Myxedema. Myxedema can be found with both hypothyroidism and hyperthyroidism, but most often is part of long-standing hypothyroidism. Hypothyroidism is a potentially serious and often overlooked diagnosis. It affects almost all organ systems due to a slower metabolic state. Initially it can present with nonspecific constitutional and psychiatric complaints. However, with long-standing progression, hypothyroidism can lead to heart failure, psychosis, and coma. Unfortunately, it is a great mimicker of many common complaints encountered in the emergency department. In overt hypothyroidism, peripheral edema is among the multiple clinical findings, including periorbital edema. Although the causes of edema associated with myxedema are still not fully appreciated, it is thought that within the capillaries, there is an increase in permeability resulting in the accumulation of proteins and mucopolysaccharides in the interstitium, followed by sodium and water and a concomitant expansion in total body water and sodium.2,15
Pregnancy. Edema in pregnancy can be seen in up to 80% of pregnancies due to factors that elevate venous pressures, particularly in the lower extremities. During pregnancy there are many physiological changes that favor edema formation that include elevated progesterone levels which act to increase venous distensibility, increased plasma volume, sodium retention, decreased plasma protein concentration, increased capillary hydrostatic pressure late in pregnancy due to mechanical compression of vena cava and iliac veins, increased antinatriuretic hormones such as aldosterone and desoxycorticosterone, and the activation of renin-angiotensin-aldosterone system.2 These factors, in addition to the decreased venous return from the inferior vena cava, result in edema, varicose veins, and hemorrhoids.16 It should be noted that while generalized edema is often present in cases of preeclampsia, it is no longer part of the diagnostic criteria.17
Idiopathic Edema. Although the frequency of idiopathic edema is not known, as of late researchers have claimed that it is becoming quite common in the premenopausal female.

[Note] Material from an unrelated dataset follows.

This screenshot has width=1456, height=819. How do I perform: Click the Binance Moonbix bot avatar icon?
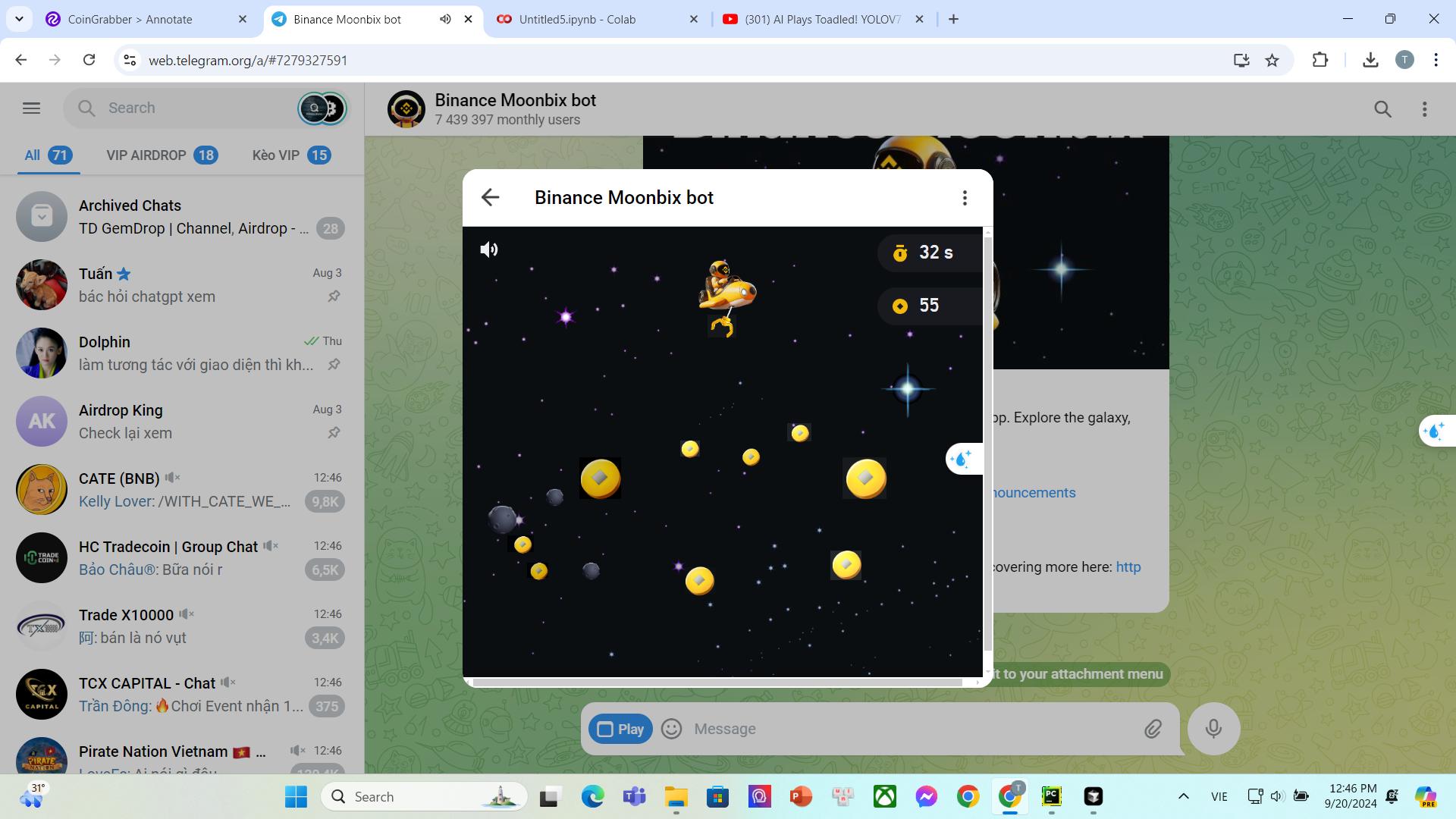click(407, 108)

This syndrome includes fluid retention, causing swelling of the limbs, trunk, face, feet, and hands. Typically, the patient does not exhibit any signs of cardiac, renal, or hepatic disease; however, psychological symptoms do present along with this form of edema. Obesity and diabetes often accompany this syndrome as well. It is important to note that many of these women may present with an attempt to control their obesity and attempt weight loss with the use of diuretics, purging behaviors such as forced vomiting, and laxatives.18 This fact has many authors questioning whether idiopathic edema truly is an independent syndrome and one of exclusion, or one caused by the patient's habits and behaviors.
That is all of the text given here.